Working on the edit of When the Darkness Comes I came across this passage that I’d forgotten writing:
Alex had had a list of ways in which Ted irritated her. The way he could not get into a lift to go down without saying, “Dive dive dive.” How he pretended to believe the French for a sponge bag was “sac d’éponge”. The way he would suddenly say, “By Jove, Carruthers” about nothing at all, and how amusing he and his male friends seemed to find it when one of them would offer a hot drink to another with the words, “You for coffee?” It wasn’t a long list and they weren’t big things, but they were there. She had intended to change him when they were married. Her mother had died when Alex was eight; her father had not married again and kept any women he might have had away from his daughter; at ten she had been sent to school in Switzerland and came home only during the holidays; there had been no-one to tell her that all women expect to change their men after marriage and all women fail.
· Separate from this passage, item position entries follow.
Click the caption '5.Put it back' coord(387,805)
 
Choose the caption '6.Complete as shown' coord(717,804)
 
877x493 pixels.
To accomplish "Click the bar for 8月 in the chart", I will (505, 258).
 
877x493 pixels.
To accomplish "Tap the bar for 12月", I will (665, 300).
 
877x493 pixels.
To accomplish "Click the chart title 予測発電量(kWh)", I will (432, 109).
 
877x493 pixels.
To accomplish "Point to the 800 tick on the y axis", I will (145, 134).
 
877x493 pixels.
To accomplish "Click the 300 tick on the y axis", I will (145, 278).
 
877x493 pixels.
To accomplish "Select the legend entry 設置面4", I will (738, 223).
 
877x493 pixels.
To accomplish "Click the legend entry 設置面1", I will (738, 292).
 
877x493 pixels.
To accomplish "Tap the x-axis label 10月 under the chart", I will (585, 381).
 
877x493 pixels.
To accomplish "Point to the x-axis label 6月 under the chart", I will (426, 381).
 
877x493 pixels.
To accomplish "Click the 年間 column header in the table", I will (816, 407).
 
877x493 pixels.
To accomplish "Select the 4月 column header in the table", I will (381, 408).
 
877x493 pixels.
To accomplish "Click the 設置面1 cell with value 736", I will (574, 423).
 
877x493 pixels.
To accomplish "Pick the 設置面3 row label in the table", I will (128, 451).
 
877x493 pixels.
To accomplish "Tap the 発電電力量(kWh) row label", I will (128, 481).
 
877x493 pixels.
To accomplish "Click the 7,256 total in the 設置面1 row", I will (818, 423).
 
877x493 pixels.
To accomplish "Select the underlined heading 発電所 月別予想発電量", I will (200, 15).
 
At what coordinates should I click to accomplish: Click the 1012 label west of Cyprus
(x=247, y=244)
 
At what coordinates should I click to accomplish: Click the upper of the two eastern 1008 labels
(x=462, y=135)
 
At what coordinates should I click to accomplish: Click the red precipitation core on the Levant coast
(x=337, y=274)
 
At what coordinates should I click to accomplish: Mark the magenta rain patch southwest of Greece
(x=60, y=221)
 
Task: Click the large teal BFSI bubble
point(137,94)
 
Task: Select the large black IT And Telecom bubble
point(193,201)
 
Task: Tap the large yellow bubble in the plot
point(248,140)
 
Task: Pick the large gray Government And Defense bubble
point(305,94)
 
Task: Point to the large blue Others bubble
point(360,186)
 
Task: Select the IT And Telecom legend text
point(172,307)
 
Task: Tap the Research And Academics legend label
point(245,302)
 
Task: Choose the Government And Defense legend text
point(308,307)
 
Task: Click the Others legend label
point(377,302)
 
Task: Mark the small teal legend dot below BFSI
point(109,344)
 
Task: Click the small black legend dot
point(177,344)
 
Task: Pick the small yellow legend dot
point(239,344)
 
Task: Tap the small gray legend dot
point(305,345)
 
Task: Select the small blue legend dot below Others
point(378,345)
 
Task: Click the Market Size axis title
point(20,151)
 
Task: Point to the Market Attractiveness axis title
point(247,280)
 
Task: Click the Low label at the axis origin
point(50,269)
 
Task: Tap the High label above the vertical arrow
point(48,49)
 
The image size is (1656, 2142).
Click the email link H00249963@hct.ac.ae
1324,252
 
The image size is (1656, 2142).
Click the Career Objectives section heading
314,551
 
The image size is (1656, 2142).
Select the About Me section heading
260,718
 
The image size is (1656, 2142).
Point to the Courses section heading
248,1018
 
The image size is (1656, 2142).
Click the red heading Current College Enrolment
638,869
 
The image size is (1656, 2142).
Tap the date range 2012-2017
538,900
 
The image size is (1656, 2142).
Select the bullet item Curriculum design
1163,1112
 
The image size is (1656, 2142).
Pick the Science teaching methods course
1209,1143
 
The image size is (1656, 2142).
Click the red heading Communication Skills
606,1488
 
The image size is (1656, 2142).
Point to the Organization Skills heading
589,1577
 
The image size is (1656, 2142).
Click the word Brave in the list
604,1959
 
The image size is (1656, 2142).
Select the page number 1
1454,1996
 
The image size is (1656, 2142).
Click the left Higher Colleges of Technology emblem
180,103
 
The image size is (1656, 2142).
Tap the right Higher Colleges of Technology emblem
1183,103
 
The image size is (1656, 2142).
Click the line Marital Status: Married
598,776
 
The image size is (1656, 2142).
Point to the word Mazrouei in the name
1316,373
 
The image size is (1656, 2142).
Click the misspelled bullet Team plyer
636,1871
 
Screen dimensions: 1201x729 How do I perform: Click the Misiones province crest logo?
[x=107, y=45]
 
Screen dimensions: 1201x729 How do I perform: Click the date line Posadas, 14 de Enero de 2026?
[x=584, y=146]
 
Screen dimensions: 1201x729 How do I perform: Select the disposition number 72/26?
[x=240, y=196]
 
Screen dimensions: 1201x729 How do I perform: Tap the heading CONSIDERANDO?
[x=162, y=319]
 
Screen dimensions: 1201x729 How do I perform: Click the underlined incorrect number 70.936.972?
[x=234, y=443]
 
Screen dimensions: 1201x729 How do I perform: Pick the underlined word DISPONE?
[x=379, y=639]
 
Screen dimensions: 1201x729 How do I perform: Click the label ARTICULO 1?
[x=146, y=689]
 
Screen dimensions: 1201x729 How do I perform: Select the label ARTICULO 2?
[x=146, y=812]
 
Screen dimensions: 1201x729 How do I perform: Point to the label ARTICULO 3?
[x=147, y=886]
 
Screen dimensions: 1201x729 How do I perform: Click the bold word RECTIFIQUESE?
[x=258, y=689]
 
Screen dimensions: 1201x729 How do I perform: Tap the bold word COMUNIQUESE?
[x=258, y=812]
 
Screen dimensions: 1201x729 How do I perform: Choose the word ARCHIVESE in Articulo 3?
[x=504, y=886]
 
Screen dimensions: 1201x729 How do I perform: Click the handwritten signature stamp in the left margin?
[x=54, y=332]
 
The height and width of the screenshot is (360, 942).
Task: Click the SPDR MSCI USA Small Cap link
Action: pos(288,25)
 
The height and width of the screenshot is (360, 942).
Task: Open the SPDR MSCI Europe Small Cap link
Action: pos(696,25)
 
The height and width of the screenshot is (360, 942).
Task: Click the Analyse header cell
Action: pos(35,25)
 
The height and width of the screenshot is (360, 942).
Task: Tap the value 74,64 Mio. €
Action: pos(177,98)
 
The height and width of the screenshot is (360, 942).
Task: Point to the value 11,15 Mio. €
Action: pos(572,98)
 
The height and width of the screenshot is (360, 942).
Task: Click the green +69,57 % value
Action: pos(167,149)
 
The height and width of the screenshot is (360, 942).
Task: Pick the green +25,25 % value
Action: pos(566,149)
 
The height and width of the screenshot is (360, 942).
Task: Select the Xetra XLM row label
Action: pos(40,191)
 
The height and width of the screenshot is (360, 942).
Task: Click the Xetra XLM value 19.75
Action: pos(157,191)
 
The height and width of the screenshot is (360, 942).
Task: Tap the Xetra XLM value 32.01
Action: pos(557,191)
It’s one of the things that have long puzzled me about women. What is it that makes them believe we’ll change? Alex says, “It wasn’t a long list and they weren’t big things” but we’ve all known cases where they were big things—the man was a drunk; he hit women (the big, final, inexcusable act); he lied, spent money he didn’t have or two-timed her—and still she tells herself she’ll change him. Why?
I look at my daughter’s generation and think that today’s women aren’t so gullible and won’t stand for what their mothers tolerated. I hope I’m right.